Serotonin acts on 5-hydroxytryptamine (5-HT)1B-like receptors in isolated rabbit ear artery precontracted with phenylephrine (PHE). These receptors are inactive, or "silent," in untreated vessels. Ear artery rings were mounted in tissue baths for the measurement of isometric contraction to further characterize these 5-HT1B-like receptors. The 5-HT1-selective receptor agonist sumatriptan failed to contract the untreated ear artery rings but caused a powerful, concentration-dependent contraction in PHE-precontracted vessels. The 5-HT1A/rat 1B receptor antagonist propranolol (1 microM) had no effect, whereas the 5-HT1B receptor antagonists rauwolscine (0.1 microM) and GR127935 (1-100 nM) markedly inhibited the contraction to sumatriptan. In vessels precontracted with phenylephrine, nifedipine reduced and calcium-free medium abolished the contractile response to serotonin. Relaxation to the adenylate cyclase activator forskolin was studied in contracted ear artery rings. Low concentrations (0.1-0.3 microM) of forskolin rapidly and completely relaxed ear artery rings contracted with PHE. In contrast, when PHE-precontracted vessels were contracted with either serotonin or sumatriptan, forskolin caused little or no relaxation at low concentrations and only partial relaxation at 10- to 30-fold higher concentrations.

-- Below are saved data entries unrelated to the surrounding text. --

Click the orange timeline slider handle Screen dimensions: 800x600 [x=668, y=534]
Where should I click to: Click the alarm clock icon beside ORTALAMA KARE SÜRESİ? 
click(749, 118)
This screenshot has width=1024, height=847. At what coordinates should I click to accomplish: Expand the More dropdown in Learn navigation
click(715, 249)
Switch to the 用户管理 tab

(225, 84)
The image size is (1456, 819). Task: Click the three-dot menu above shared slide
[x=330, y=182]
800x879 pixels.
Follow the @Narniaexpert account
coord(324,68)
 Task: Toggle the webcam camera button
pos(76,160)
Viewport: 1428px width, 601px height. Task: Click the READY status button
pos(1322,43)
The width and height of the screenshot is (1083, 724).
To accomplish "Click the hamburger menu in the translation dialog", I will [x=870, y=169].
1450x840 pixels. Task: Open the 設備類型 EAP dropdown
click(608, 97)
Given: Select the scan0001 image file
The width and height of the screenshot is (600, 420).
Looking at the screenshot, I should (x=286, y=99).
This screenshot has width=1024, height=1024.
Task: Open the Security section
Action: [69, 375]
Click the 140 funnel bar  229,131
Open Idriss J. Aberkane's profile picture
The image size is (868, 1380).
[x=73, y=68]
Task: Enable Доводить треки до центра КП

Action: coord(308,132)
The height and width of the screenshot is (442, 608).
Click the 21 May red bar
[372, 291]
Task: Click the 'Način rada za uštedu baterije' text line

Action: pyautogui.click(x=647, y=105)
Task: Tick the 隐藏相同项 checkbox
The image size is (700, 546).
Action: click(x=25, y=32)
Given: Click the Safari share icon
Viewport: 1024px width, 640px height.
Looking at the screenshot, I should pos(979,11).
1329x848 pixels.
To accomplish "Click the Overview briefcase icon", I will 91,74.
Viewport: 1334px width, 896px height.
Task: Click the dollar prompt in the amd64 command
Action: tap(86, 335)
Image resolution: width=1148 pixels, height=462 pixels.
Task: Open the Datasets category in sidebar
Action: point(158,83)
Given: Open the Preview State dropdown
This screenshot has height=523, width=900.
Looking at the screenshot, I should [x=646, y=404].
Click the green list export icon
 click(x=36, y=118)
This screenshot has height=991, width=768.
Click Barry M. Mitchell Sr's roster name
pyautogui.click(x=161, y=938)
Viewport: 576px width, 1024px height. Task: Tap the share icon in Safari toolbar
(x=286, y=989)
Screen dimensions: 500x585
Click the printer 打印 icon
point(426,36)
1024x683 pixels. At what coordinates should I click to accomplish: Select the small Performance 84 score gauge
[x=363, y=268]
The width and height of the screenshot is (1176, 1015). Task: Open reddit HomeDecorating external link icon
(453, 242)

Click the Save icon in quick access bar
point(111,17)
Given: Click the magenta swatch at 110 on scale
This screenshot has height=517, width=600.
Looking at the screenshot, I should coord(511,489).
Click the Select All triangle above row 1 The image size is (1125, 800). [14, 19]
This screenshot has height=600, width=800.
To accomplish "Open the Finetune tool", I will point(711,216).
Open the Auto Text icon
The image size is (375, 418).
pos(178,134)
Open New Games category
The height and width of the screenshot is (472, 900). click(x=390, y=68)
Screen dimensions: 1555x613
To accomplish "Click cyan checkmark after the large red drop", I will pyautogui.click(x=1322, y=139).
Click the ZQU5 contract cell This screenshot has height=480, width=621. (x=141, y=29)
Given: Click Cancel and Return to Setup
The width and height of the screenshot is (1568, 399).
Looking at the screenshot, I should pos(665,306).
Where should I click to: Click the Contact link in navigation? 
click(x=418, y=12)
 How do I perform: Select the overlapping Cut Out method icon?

The resistance of these vessels to relaxation by forskolin was markedly reduced in the presence of GR127935 or in ear artery rings from pertussis toxin-treated rabbits. However, pertussis toxin treatment had no effect on the contractile response of PHE-precontracted ear artery rings to serotonin. It is concluded that the silent 5-HT1-like receptor of rabbit ear artery closely resembles the 5-HT1B receptor subtype. This receptor is inversely coupled to adenylate cyclase through a pertussis toxin-sensitive G protein; however, this coupling is unlikely to contribute to the serotonin-induced contraction of PHE-precontracted ear artery rings. Instead, this contraction is mediated at the second-messenger level by pertussis toxin-insensitive influx of calcium.